Not for Everyone, But Good for What It Is
J Scott Morrison | Middlebury VT, USA | 10/05/2006
(4 out of 5 stars)
"A confession: Although I've owned the Dezso Ranki recording of the complete Bartók 'Mikrokosmos', I never listened to the whole thing. Mikrokosmos is a collection of six books of pedagogical piano pieces, 153 in all, that progress in difficulty from Book I to Book VI. Indeed, Books V and VI contain a number of virtuoso pieces that occasionally appear on piano concert programs. But those in Books I and II, and most of them in Books III and IV, are of quite limited interested to the casual listener. Mikrokosmos began as a set of teaching pieces written for Bartók's young son Peter to use in his piano practice. As the writing of the work progressed the pieces got more and more difficult and began getting names like 'And the Bells Clash and Clang...' or 'From the Diary of a Fly' rather than the earlier 'Dotted Notes' and 'Five-Tone Scale.' Even though there have been several recordings of the whole shebang it is hard for me to understand their value for the casual listener. I can understand piano teachers wanting to have the complete works on record, but frankly beyond that rather limited audience it seems reasonable for the listener to perhaps own excerpts from the later books. Indeed, Bartók, himself a virtuoso pianist, did not record the whole set but only some of the virtuosic (and interesting) later pieces. And a number of other pianists, many of them Hungarian like Bartók, have done likewise. Nonetheless, the set has exerted enduring interest for musicologists, partly because of their occasional use of non-Central European scales and melodies and partly because of the technical manner in which Bartók constructed the pieces. Dissertations have been written on those subjects. Bartók himself was prevailed upon by Schirmer, their American publisher, to write his own explication of the pieces.

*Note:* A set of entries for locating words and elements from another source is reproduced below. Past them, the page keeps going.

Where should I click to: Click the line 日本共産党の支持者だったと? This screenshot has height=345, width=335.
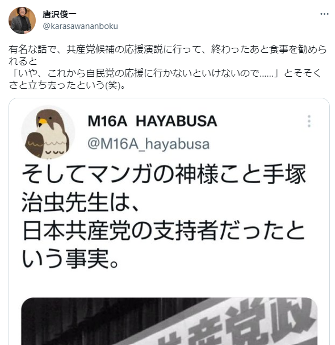(x=164, y=231)
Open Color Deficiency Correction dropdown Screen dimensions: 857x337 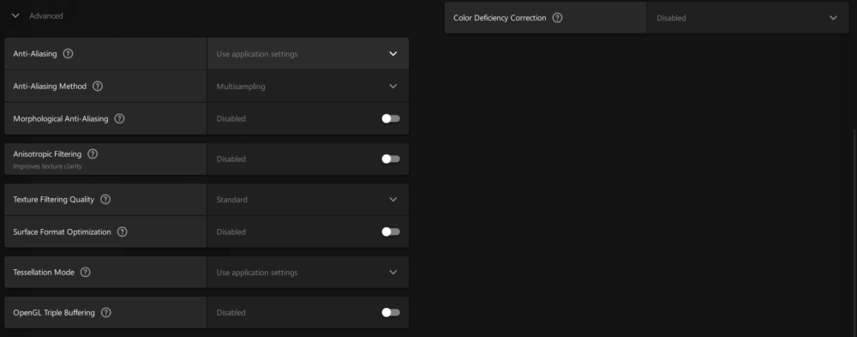(x=748, y=17)
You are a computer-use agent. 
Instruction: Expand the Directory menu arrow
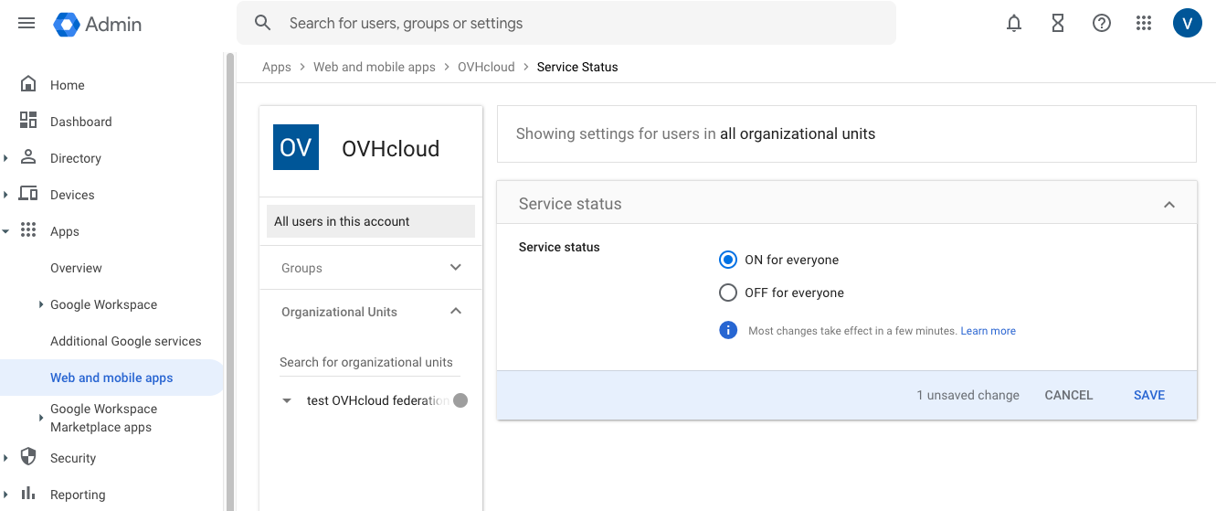point(6,158)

Jenö Jandó is an excellent pianist, and a Hungarian to boot. He has recorded several earlier volumes of Bartók's more familiar (and frankly more interesting) piano music, and to general acclaim. His playing is rhythmically pointed, crisply articulated and with innate understanding of the eastern European provenance of much of the source music. Given the budget price and the lifelike sound of the recorded piano, as well as the excellence of the playing, Jandó's set is, I believe, the choice of currently available sets. Still, I can give it only four stars because of the limited interest of the earlier books in the set.
Scott Morrison"
One fantastic work.One fantastic pianist
Osvaldo Colarusso | Curitiba, Paraná Brazil | 06/28/2007
(5 out of 5 stars)
"Mikrokosmos is really one fantastic didactic work . Bartók wrote one method very interesting because the student has one contact with the innovations of the musical language that was transformed at the beginning of the twentieth century . We have modal melodies , changing of bars , polytonality , etc. Normally the musical education forgets all this things. With Mikrokosmos we have this fantastic opportunity to make one "modernization" of piano and music for beginners .Bartók was one of the most important composers of the first half of his century. But he was too one very important teacher. The value of the music of Mikrokosmos is very high , even in the most simple parts of the work.

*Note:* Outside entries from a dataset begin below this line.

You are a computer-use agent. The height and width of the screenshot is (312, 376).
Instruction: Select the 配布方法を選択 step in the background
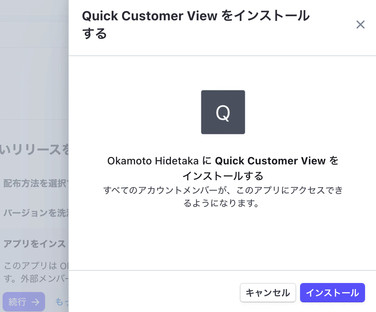[36, 183]
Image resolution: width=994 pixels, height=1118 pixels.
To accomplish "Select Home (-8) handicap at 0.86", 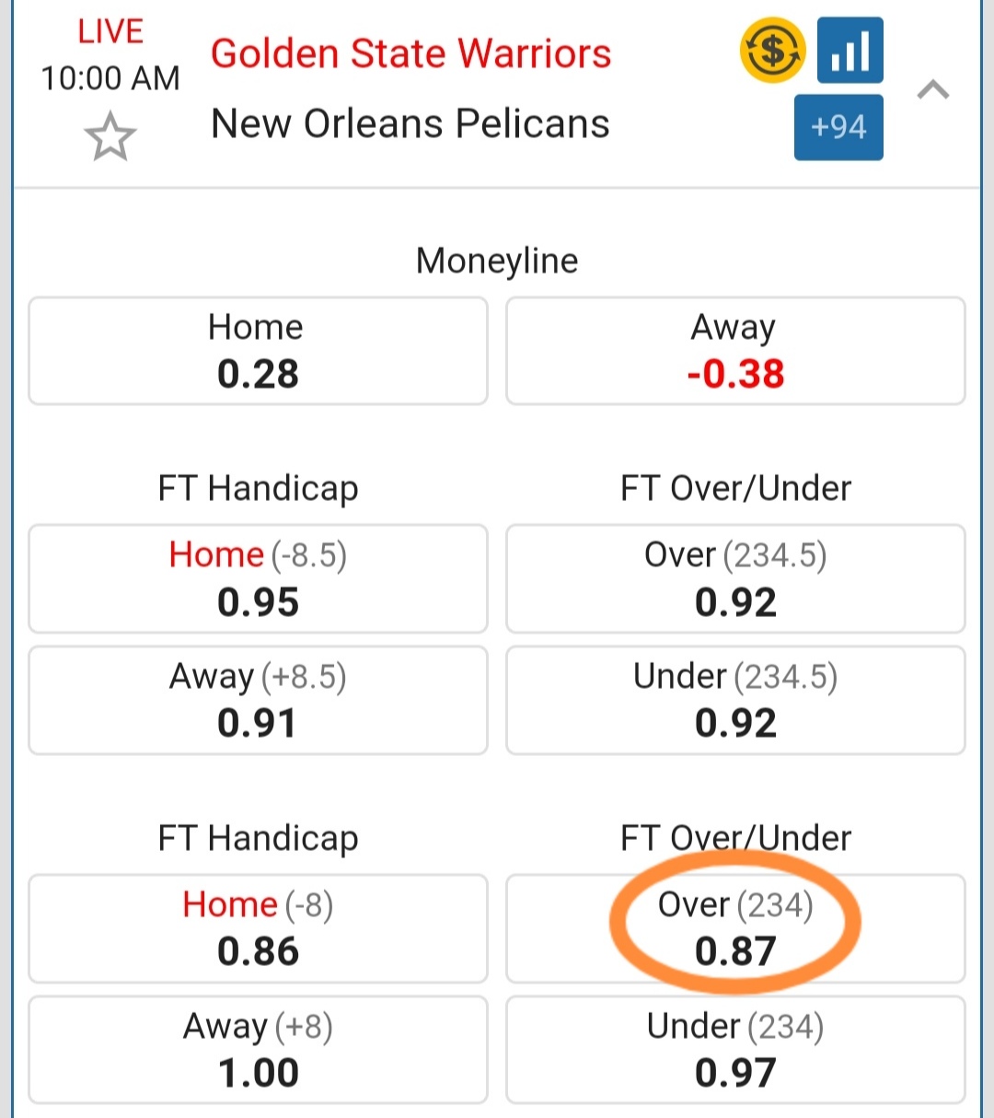I will [258, 928].
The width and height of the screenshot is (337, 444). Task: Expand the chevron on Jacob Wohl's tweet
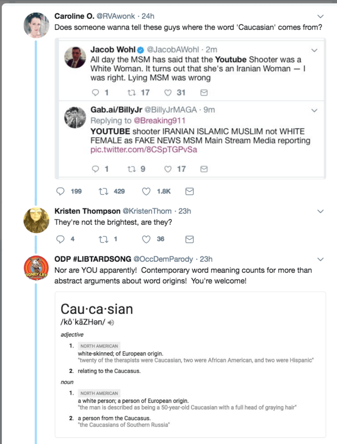[314, 50]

If I love Bartók as composer I must say that Jeno Jandó , one of the most important pianists in the world, respected what was written in accents, andamenti, articulation and expression. I listened the 6 books with the score. And I must say that Jandó made a very important and beautiful work. I admire this pianist for his recordings of the "adults" works of Bartók: the Out of Doors Suite , the Suite op. 14 , the Sonata etc. But this time he came really at a level never reached for his predecessors.
MIkrokosmos : one fantastic work played and recorded in a very high level. I'm really very happy after heard this beautiful record. Bravo Naxos. Bravo Jandó. And bravo for the didactic work of this great composer.